- STORED ROWS:
— BEGIN —

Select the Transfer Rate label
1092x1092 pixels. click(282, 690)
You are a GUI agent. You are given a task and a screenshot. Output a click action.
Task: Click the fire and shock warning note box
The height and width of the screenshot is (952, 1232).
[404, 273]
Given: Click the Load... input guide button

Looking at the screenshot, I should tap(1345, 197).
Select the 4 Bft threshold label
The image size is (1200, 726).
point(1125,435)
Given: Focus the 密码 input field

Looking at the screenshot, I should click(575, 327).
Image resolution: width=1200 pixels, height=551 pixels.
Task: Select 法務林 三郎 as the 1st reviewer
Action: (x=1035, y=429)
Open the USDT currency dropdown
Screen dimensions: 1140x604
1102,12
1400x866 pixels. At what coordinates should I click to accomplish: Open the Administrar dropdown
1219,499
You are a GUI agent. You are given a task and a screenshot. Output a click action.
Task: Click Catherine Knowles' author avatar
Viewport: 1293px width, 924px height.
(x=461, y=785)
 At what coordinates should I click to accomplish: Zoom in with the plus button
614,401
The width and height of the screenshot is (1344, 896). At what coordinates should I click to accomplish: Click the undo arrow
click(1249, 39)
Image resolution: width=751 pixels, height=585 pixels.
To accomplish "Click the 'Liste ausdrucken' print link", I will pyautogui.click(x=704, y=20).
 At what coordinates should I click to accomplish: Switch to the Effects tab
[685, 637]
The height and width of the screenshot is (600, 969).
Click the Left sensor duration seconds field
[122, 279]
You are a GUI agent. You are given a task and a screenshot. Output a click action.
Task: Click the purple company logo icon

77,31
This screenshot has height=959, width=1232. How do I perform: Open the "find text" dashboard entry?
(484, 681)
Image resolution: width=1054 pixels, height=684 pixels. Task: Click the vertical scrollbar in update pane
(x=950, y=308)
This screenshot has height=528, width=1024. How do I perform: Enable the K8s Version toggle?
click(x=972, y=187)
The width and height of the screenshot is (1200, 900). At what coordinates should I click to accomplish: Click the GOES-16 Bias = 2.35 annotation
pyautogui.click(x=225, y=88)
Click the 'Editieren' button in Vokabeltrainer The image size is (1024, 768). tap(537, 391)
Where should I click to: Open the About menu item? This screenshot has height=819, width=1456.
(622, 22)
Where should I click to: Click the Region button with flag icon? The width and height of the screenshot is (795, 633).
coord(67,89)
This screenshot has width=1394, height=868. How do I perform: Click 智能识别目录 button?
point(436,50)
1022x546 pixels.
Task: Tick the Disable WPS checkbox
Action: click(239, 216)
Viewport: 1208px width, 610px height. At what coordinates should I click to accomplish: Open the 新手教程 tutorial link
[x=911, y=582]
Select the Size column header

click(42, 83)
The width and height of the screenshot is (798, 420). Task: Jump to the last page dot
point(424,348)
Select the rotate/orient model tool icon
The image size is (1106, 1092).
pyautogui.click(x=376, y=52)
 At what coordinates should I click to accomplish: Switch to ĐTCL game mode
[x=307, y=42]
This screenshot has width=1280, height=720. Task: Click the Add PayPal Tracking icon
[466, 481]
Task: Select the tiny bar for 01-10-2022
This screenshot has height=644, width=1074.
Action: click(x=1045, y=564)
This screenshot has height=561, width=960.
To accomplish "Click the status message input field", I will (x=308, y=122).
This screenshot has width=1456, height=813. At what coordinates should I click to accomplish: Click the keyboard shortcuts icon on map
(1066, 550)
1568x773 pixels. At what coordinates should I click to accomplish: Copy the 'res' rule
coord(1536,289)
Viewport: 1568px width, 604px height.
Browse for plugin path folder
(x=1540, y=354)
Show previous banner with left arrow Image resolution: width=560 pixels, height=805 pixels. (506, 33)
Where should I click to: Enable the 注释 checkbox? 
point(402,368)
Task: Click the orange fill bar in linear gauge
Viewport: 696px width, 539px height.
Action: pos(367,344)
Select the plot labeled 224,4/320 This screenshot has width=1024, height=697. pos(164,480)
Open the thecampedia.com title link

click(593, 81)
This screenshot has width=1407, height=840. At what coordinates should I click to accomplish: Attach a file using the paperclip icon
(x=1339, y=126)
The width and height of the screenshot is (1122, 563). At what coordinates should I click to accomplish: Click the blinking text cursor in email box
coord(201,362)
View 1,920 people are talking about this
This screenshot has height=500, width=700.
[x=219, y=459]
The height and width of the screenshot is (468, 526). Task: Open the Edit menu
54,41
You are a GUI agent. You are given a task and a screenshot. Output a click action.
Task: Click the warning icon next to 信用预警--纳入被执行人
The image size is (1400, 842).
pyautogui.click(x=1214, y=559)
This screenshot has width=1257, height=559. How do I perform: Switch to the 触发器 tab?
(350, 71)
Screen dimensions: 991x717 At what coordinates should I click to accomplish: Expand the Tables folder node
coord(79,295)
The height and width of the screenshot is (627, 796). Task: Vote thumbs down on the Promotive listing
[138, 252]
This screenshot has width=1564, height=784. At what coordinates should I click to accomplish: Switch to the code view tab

— END —

Find each row above that contains the string "perform" and copy those lines in full. Match the case exactly.

This screenshot has height=959, width=1232. How do I perform: Open the "find text" dashboard entry?
This screenshot has height=528, width=1024. How do I perform: Enable the K8s Version toggle?
This screenshot has width=1394, height=868. How do I perform: Click 智能识别目录 button?
This screenshot has width=1257, height=559. How do I perform: Switch to the 触发器 tab?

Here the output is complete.